Parigi non è, nella realtà, una delle città che amo particolarmente. Bella è bella, emozionante, non so negarlo. Ma ne preferisco altre. Ripeto, nella realtà; perché nel suo portato letterario, Parigi sono i versi di Baudelaire nel lento scorre della Senna, infinitamente amata come l’uomo cantato dal poeta difronte al mare, la rive gouche dei poètes maudits e la droite di Proust, perfino i degradati sobborghi del Viaggio di Céline, raccontati così bene che quasi si dimenticano le colpe assolute del loro autore.

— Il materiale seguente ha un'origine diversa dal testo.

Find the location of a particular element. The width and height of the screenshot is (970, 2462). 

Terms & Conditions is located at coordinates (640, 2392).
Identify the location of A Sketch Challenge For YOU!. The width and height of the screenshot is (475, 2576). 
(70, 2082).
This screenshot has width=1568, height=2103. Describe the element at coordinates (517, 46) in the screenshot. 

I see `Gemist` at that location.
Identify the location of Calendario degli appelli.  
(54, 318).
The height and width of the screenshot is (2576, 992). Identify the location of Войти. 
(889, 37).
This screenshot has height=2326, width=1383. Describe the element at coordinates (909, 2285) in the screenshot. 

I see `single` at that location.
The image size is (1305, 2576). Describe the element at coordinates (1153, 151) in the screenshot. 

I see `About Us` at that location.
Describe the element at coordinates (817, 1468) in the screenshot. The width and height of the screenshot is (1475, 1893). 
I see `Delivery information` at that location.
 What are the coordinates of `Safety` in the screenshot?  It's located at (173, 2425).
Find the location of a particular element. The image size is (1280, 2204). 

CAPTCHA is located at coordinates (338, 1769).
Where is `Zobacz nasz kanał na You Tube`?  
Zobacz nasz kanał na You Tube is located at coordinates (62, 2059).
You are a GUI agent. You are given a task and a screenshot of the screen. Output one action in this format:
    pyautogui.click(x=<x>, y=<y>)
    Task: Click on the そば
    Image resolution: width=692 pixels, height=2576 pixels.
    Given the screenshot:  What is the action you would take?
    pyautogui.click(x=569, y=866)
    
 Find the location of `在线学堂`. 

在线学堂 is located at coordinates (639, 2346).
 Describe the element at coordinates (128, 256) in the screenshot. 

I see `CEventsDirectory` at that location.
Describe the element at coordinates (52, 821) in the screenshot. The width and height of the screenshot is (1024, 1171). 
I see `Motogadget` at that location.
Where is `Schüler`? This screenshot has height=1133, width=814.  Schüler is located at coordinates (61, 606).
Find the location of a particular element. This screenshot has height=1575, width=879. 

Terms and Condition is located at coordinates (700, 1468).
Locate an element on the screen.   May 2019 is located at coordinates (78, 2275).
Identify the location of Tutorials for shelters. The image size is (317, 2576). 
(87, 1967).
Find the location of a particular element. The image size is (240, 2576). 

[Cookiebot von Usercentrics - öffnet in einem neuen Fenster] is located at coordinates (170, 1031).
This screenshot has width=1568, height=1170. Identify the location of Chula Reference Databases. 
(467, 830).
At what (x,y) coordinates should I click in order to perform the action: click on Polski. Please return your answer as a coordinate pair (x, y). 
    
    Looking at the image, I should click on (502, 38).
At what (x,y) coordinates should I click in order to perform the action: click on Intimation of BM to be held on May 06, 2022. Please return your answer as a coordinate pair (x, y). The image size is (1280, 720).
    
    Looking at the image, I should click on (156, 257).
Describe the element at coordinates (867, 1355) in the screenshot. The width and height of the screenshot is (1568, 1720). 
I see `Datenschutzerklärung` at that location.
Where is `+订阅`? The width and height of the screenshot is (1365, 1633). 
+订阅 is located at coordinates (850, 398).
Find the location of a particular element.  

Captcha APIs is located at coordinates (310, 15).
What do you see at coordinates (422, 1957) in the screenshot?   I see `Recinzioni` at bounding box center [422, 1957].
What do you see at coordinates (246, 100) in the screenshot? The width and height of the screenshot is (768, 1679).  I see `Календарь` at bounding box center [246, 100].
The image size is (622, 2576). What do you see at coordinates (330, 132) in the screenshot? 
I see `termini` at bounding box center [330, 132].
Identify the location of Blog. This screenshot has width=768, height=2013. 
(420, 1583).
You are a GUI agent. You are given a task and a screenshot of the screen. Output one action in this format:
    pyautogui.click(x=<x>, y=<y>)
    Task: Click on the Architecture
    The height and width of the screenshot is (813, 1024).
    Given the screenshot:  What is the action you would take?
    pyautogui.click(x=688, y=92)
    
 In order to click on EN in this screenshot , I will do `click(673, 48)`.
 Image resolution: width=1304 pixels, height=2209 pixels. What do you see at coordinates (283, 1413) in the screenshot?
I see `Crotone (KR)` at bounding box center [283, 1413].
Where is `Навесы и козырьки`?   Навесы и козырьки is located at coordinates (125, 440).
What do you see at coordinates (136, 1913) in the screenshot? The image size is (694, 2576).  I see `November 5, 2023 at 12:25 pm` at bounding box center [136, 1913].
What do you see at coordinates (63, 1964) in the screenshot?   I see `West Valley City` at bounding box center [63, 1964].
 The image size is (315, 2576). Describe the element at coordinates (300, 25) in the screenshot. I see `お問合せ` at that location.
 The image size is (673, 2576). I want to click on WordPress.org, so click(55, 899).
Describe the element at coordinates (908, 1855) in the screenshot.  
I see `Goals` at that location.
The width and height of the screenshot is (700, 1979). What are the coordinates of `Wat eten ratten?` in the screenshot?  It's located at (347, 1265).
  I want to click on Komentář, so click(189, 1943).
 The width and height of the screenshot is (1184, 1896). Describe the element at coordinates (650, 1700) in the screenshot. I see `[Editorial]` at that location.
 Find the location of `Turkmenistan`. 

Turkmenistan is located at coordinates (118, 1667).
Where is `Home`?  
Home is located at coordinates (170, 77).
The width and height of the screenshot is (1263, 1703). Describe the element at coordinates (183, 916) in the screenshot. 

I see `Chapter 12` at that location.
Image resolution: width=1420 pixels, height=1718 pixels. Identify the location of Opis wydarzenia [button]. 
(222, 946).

Eppure, ieri non ho pensato alle pagine lette. Non era la Notre-Dame di Hugo a bruciare, ma quella davanti alla quale correva l’anno scorso il mio bambino. Non il simbolo, ma la sostanza di cui è fatta a cadere giù. E la sostanza, su questo ha ragione Macron, la si ricostruisce. Non stava andando e non è andata in cenere la civiltà europea in quel rogo, ma un tetto, le sue travi in legno e anche, ovviamente, qualche importante opera d’arte. Solo dei folli sedicenti fedeli d’altro credo o dei cristiani per mero gagliardetto possono – in quest’estremismo idiota ovviamente uniti – vedere tra quelle fiamme il giudizio divino o il segno della decadenza culturale d’un continente.

Non finisce una civiltà domani perché un suo monumento cade oggi. È grave quanto accaduto, certo, e fa male al cuore vedere quel fumo dove c’era alcune tra le volte più belle al mondo. Le lacrime e i visi terrei nel guardare quelle immagini ci stanno tutti; leggerci di più di quello che è accaduto, con meglio o peggio celata soddisfazione, ancor più squallida quando veste l’ipocrisia della posa triste mentre arma il dito accusatorio verso la modernità causa della presunta perdita della tradizione, è più dannoso di quel tetto nel nero affondato.

L’han fatta degli uomini, la rifaranno altri uomini. Dèi e demoni non c’entrano.